David Oliver said...

One of the reasons I had so much trouble remembering some of the details was I had read about one quarter of the book maybe 10 years ago. One day my younger son mentioned the book and I said I had liked what I'd read but misplaced it and forgotten where it was. He said, "Dad, it's in the bookcase with the marker where you left off."
So I finally got around to finishing it.

David Oliver said...

I think in most literature, comics, whatever, Morgan Le Fay is Arthur's enemy. In "Yankee" she is not really portrayed that way. She is introduced as Arthur's sister, a great and powerful sorceress but she doesn't perform any sorcery. She is pretty portrayed as just a powerful and head strong woman.

Yep, he absolutely pooh-pooh'd their supernatural beliefs. Whenever possible he tried to discredit Merlin.

A Beer For The Shower said...

I've read a lot of Twain (and love it) but never read this. I'm going to have to check it out. To sound like a really old guy, my favorite satirical look at technology was Charlie Chaplin's movie Modern Times. Still relevant in this day and age, and can still make me laugh.

David Oliver said...

One night while on a date with a lady near my age, we were talking about good movies and I mentioned "Bonnie and Clyde." She said, "but David, it's old." So I said, "so are we but we're still good."
Thanks guys. I've never seen any of Chaplin's work. I'll check it out.

Phillip Oliver said...

Have you read any of Flannery yet?

Carol in Cairns said...

Great ~ a book review :)

David Oliver said...

Phillip I haven't. :(
But I have not forgotten and was reminded Saturday when No. 1 called.
Hopefully I'll get to it before we get together again and we can talk about it.

David Oliver said...

Thanks Carol. I felt totally unqualified to do it but as I've often heard bloggers say, "that never stopped me before." Seriously and truthfully though, I don't think we need to be experts. It is like friends and acquaintances talking but you have to time to gather your thoughts.

Rawknrobyn.blogspot.com said...

I really like this message, David: "power and greed can obliterate any feeling for humanity." Nicely worded and so true. Your review is thoughtful and fair.
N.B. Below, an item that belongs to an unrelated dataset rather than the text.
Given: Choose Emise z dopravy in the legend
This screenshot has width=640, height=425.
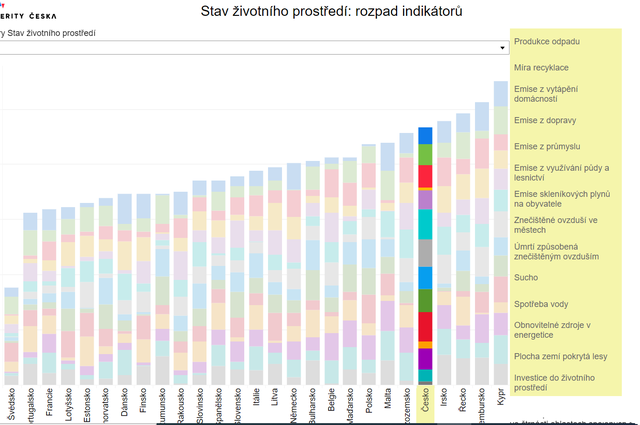Looking at the screenshot, I should [546, 120].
I'm easily horrified at the mere thought of considering watching a horror movie, so I'm passing on this book, but I appreciate your review. Twain was brilliant.

xoRobyn

David Oliver said...

Thanks Robyn. Of course Twain does not describe any of the cruel events in "Yankee" the way a horror book or movie would, but he puts you there, makes you identify with the victims. And that for me was tough. I think you are right about passing on it.

I agree he was brilliant.

troutbirder said...

I like satire. Twain was very good at it. I think I saw the movie too on late night cable...:)

David Oliver said...

I take it the movie must not have been great unless you are like me and forget most of them. If I run across it, I'll try to watch it.

John Gray said...

I hated the movie but after reading this I may give the book a visit

David Oliver said...

John, there were parts that were like a good novel that you can't put down. Other parts I struggled getting through.